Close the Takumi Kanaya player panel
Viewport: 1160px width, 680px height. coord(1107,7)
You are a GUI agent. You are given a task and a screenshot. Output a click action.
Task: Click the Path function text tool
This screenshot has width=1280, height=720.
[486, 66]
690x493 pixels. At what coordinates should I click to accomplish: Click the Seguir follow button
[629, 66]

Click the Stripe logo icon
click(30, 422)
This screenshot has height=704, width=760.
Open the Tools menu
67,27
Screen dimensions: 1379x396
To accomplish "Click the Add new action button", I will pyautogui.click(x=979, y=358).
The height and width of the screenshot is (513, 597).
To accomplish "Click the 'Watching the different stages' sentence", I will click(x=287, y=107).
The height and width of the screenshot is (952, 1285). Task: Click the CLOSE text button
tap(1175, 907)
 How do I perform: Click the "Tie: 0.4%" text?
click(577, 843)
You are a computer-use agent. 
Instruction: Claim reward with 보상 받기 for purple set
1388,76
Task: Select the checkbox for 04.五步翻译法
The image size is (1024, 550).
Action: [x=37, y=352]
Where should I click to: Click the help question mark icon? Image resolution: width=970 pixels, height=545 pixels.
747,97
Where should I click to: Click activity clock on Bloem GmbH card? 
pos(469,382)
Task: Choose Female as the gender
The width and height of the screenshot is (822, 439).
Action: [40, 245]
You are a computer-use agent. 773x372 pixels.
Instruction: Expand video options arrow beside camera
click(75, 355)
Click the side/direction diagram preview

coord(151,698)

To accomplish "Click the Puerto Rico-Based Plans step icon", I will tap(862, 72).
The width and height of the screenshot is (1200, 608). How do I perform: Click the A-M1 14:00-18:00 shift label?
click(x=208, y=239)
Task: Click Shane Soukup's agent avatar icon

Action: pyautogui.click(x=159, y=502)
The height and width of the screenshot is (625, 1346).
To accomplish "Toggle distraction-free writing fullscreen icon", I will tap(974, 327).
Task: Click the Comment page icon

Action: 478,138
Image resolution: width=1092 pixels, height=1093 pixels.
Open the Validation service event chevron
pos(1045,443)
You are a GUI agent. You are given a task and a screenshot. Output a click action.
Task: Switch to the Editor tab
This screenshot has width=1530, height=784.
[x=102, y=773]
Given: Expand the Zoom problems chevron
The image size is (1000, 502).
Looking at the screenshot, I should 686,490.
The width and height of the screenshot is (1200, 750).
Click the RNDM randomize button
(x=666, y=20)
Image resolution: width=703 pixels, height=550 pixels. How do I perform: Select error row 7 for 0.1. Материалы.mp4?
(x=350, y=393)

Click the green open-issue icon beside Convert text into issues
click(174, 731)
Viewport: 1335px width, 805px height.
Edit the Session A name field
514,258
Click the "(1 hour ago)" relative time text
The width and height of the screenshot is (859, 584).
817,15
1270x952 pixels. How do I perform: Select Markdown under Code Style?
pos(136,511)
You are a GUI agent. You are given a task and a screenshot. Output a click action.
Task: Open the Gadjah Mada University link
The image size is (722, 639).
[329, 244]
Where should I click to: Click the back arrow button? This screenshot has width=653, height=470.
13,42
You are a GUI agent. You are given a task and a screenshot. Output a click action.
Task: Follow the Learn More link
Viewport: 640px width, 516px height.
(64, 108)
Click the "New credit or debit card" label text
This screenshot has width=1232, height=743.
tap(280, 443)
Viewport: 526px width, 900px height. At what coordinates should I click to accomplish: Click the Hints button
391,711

______________________________

**WHAT YOU HAVE TO DO:** Copy the entire listing exactly. Do not skip a line.

**EXPECTED ANSWER:**
Close the Takumi Kanaya player panel
Viewport: 1160px width, 680px height. coord(1107,7)
You are a GUI agent. You are given a task and a screenshot. Output a click action.
Task: Click the Path function text tool
This screenshot has width=1280, height=720.
[486, 66]
690x493 pixels. At what coordinates should I click to accomplish: Click the Seguir follow button
[629, 66]

Click the Stripe logo icon
click(30, 422)
This screenshot has height=704, width=760.
Open the Tools menu
67,27
Screen dimensions: 1379x396
To accomplish "Click the Add new action button", I will pyautogui.click(x=979, y=358).
The height and width of the screenshot is (513, 597).
To accomplish "Click the 'Watching the different stages' sentence", I will click(x=287, y=107).
The height and width of the screenshot is (952, 1285). Task: Click the CLOSE text button
tap(1175, 907)
 How do I perform: Click the "Tie: 0.4%" text?
click(577, 843)
You are a computer-use agent. 
Instruction: Claim reward with 보상 받기 for purple set
1388,76
Task: Select the checkbox for 04.五步翻译法
The image size is (1024, 550).
Action: [x=37, y=352]
Where should I click to: Click the help question mark icon? Image resolution: width=970 pixels, height=545 pixels.
747,97
Where should I click to: Click activity clock on Bloem GmbH card? 
pos(469,382)
Task: Choose Female as the gender
The width and height of the screenshot is (822, 439).
Action: [40, 245]
You are a computer-use agent. 773x372 pixels.
Instruction: Expand video options arrow beside camera
click(75, 355)
Click the side/direction diagram preview

coord(151,698)

To accomplish "Click the Puerto Rico-Based Plans step icon", I will tap(862, 72).
The width and height of the screenshot is (1200, 608). How do I perform: Click the A-M1 14:00-18:00 shift label?
click(x=208, y=239)
Task: Click Shane Soukup's agent avatar icon

Action: pyautogui.click(x=159, y=502)
The height and width of the screenshot is (625, 1346).
To accomplish "Toggle distraction-free writing fullscreen icon", I will tap(974, 327).
Task: Click the Comment page icon

Action: 478,138
Image resolution: width=1092 pixels, height=1093 pixels.
Open the Validation service event chevron
pos(1045,443)
You are a GUI agent. You are given a task and a screenshot. Output a click action.
Task: Switch to the Editor tab
This screenshot has width=1530, height=784.
[x=102, y=773]
Given: Expand the Zoom problems chevron
The image size is (1000, 502).
Looking at the screenshot, I should 686,490.
The width and height of the screenshot is (1200, 750).
Click the RNDM randomize button
(x=666, y=20)
Image resolution: width=703 pixels, height=550 pixels. How do I perform: Select error row 7 for 0.1. Материалы.mp4?
(x=350, y=393)

Click the green open-issue icon beside Convert text into issues
click(174, 731)
Viewport: 1335px width, 805px height.
Edit the Session A name field
514,258
Click the "(1 hour ago)" relative time text
The width and height of the screenshot is (859, 584).
817,15
1270x952 pixels. How do I perform: Select Markdown under Code Style?
pos(136,511)
You are a GUI agent. You are given a task and a screenshot. Output a click action.
Task: Open the Gadjah Mada University link
The image size is (722, 639).
[329, 244]
Where should I click to: Click the back arrow button? This screenshot has width=653, height=470.
13,42
You are a GUI agent. You are given a task and a screenshot. Output a click action.
Task: Follow the Learn More link
Viewport: 640px width, 516px height.
(64, 108)
Click the "New credit or debit card" label text
This screenshot has width=1232, height=743.
tap(280, 443)
Viewport: 526px width, 900px height. At what coordinates should I click to accomplish: Click the Hints button
391,711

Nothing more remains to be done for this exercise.